Details and downloadable versions of the mappings can be found at the project website.

OpenCyc Update
An updated OpenCyc ontology has been released featuring:

  • a new Creative Commons licensing
  • new simplified relations between concepts in addition to the existing relationships
  • new URI’s complying with the latest Linked Data principles
  • a cleaner internal structure free of legacy concepts related to internal Cycorp projects that were of little use to the general community

This OpenCyc update represents a significant usability improvement over the previous ontology and incorporates feedback from Cyc Foundation members, the UMBEL effort, and the community at large.

Thank you all for your continued interest and support.

Games With a Purpose

Luis von Ahn and his team have launched gwap.com, a collection of fun games which also capture machine readable knowledge. 

UMBEL

Mike Bergman began an interesting series about the history and motivations of the UMBEL  project over the weekend. Stay tuned.

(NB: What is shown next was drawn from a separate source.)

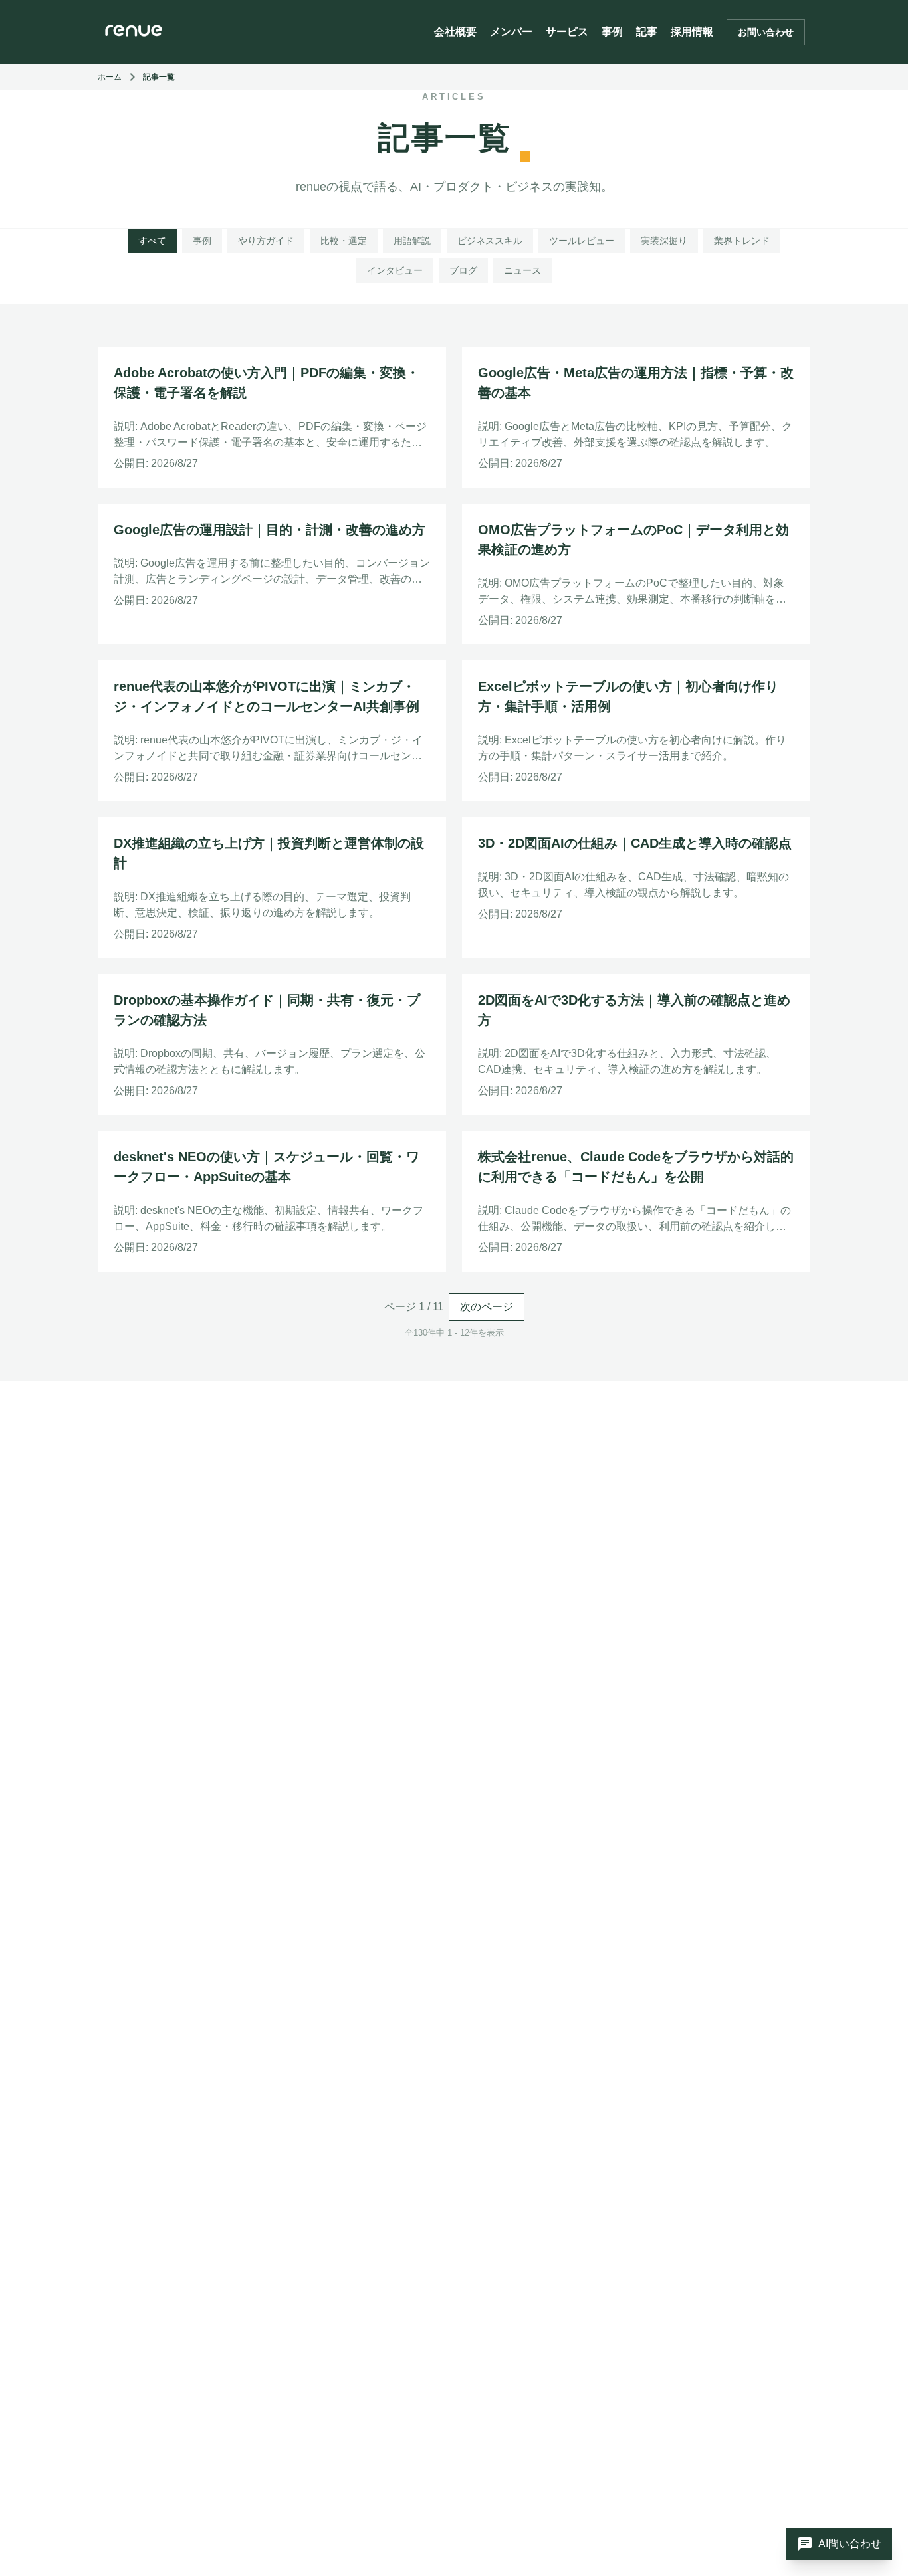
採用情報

New Cyc Foundation Facebook Group

The Cyc Foundation has a new Facebook group. If you are a member, please show your support and invite a friend!

TreeJuxtaposer

Also on the topic of ontology alignment, TreeJuxtaposer is a wonderful comparison tool by Tamara Munzner.

You Say - We Say

You Say - We Say is an interesting visualization of folksonomy/ontology alignment.

Batch importing into Cyc

How do you efficiently import a bunch of terms and assertions into an OpenCyc instance? Recently I looked at a few approaches. I found that Cyc’s “KEText” file format works well. Here are the docs on this format: KEText. The following SubL command then comes in handy, to load a file in KEText format:

(load-ke-text-file #$CycAdministrator “C:/my.ketext.txt” :agenda t)

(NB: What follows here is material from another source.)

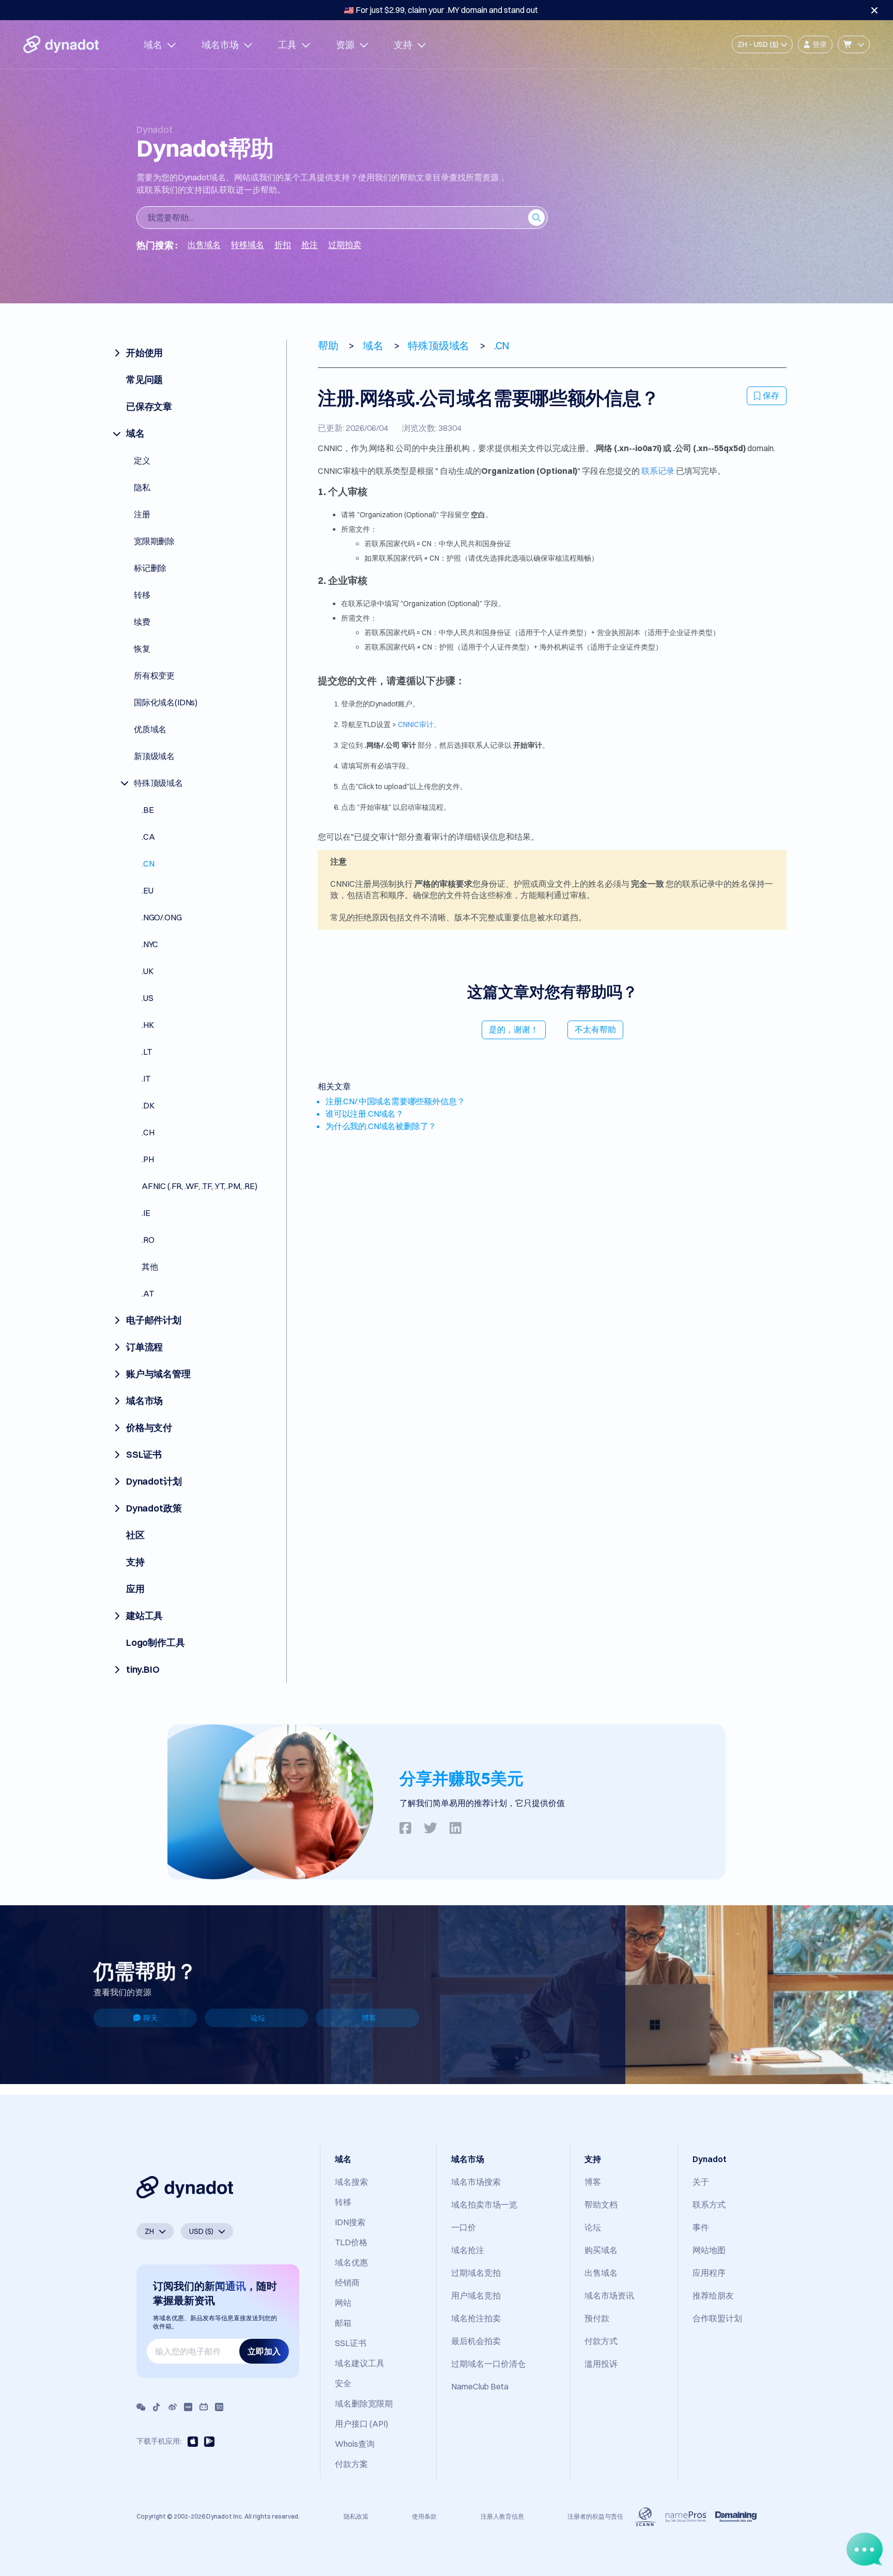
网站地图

To load very large amounts of data you’ll need to break your KEText files up into fairly small chunks, as there are limits to how much data the SubL command can process.

You could alternatively use the OpenCyc Java API, which provides everything you need to make additions and changes to a Cyc image. In my case I had a bunch of information in XML already, so transforming the XML into KEText format was an easier way to go.

A Bridge Between Rich Semantic Reasoning and Theorem Provers

In the history of the Cyc project, Cyc’s knowledge base and inference engine have evolved in a direction far different from most other automated theorem provers. Cyc concentrated on solving problems in very large knowledge spaces (i.e., millions of facts), using higher-order logic, although the problem solutions were often not very deep. The automated theorem proving community, on the other hand, looked at relatively small knowledge spaces (or theorems), but focused on becoming very fast at finding very deep solutions.

To date, there has been fairly little cross-pollination between the two communities. In part, this has been because there was no corpus of problems accessible by both Cyc and automated theorem provers. Now, however, just such a problem corpus has been released and made available in the TPTP (Thousands of Problems for Theorem Provers) format that is the standard for automated theorem proving researchers. More information about this problem suite can be found at
http://www.opencyc.org/doc/tptp_challenge_problem_set.html.